Page 19 of Sugar Town


  “Is she what, Az-ee-el? Painted blue? Usin’ the loo? Waiting for you? Hey, didja hear that? I made a rhyme! Blue-loo-you! Get it?”

  Asael stared at her uncomprehendingly.

  “My God you’re a dull boy, McFarlane! You got to learn some appreciation of, you know . . . things other than your kidneys! But in answer to your unspoken question, Bridie is just super-dandy! Nothing to worry about! She’s helping us monitor ol’ ‘Kamikaze’ Cranna. Pilot extraordinaire! Since mid-afternoon, I might add! No idea why she’d want to spend time around the ol’ skirt-chaser, but it’s good from our point o’ view! Keeping him awake. Concussion an’ all. Just a born carer, isn’t she?”

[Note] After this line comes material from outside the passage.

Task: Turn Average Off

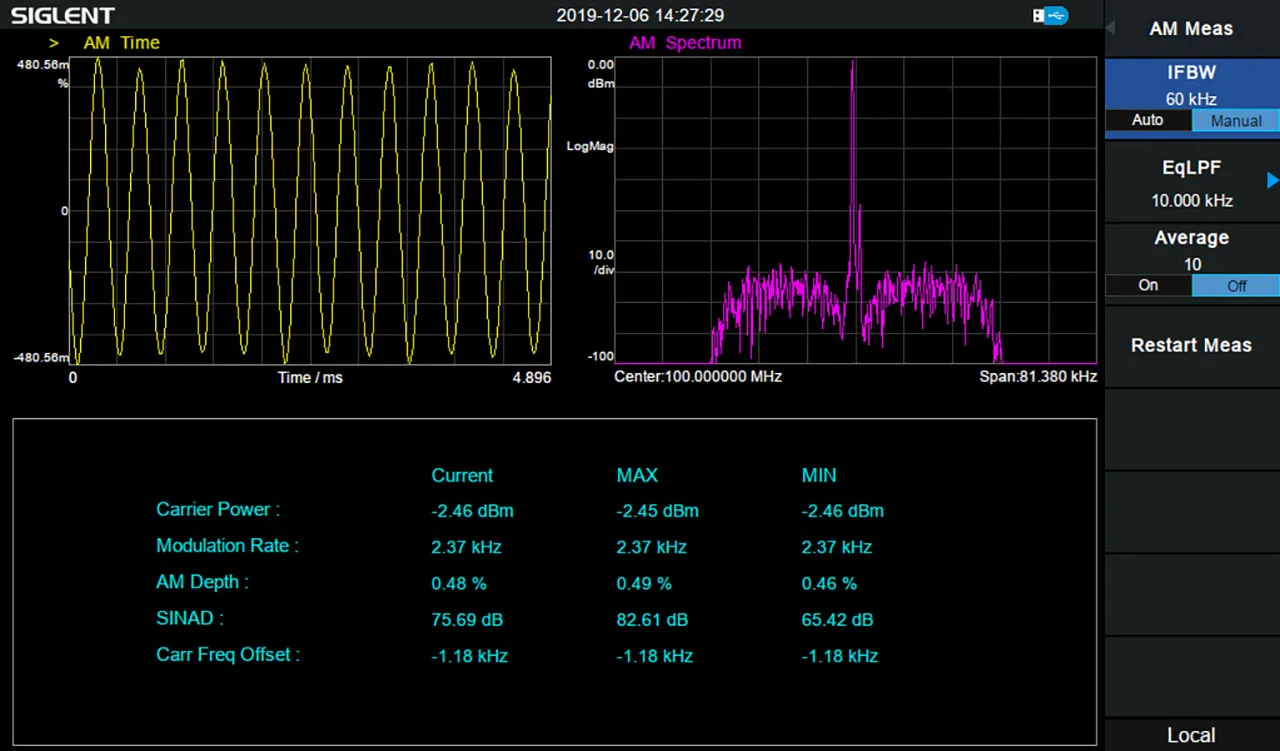Action: (1236, 285)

  I was amazed! It’d been hours since the ambulance brought him in, but she was still here!! So, did that mean he wasn’t badly hurt at all? Or did that mean he was at Death’s door and she was doing her Christian duty by him while he struggled to survive?

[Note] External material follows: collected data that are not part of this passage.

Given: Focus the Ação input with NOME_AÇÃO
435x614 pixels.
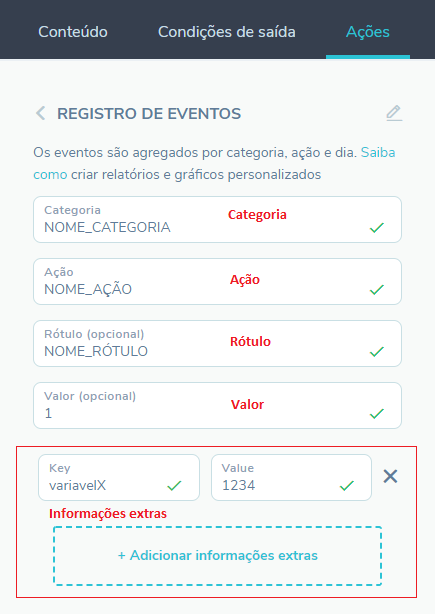Looking at the screenshot, I should (x=218, y=282).
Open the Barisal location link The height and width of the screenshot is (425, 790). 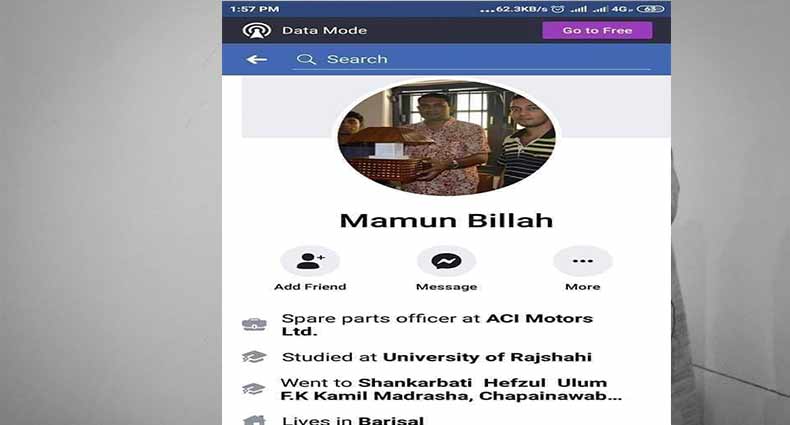pos(391,420)

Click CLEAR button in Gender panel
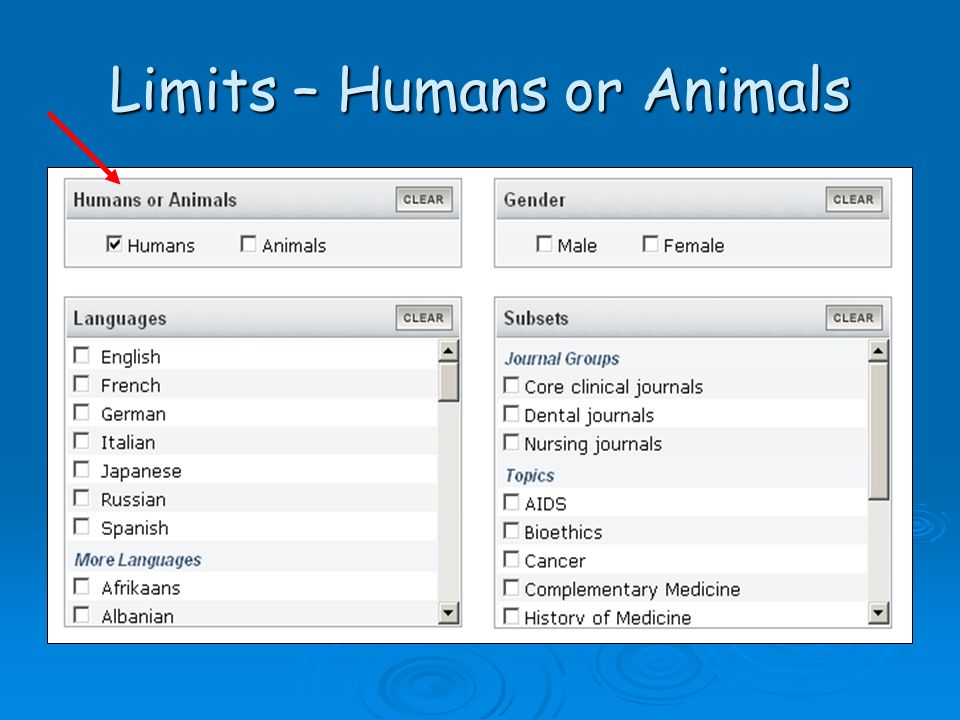(853, 200)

  “How is he?” I asked out of the semi-darkness. “At the Showground, Dorrie said he wasn’t . . .!”

  “Wasn’t what, Ruthie? Dead? Alive? Fixable? Nah, he’s okay. Broken leg, bang on the head, lots o’ bruises. Only thing that’s prob’ly not been shaken is his ego! Made o’ shatter-proof porcelain, that; like his conscience. Nah, he’ll be in a bit o’ pain for awhile, but what the hell! Serves him right, the reckless old fart! I, for one, intend never to let him live it down.! Man, I wish I hadn’ been working! Wish I coulda been there to see that plane come down! Blasted the shit out o’ The Grand Gourd, they say! An’ you saved him, Ruthie! Kee-riste! What were you thinking, girl?”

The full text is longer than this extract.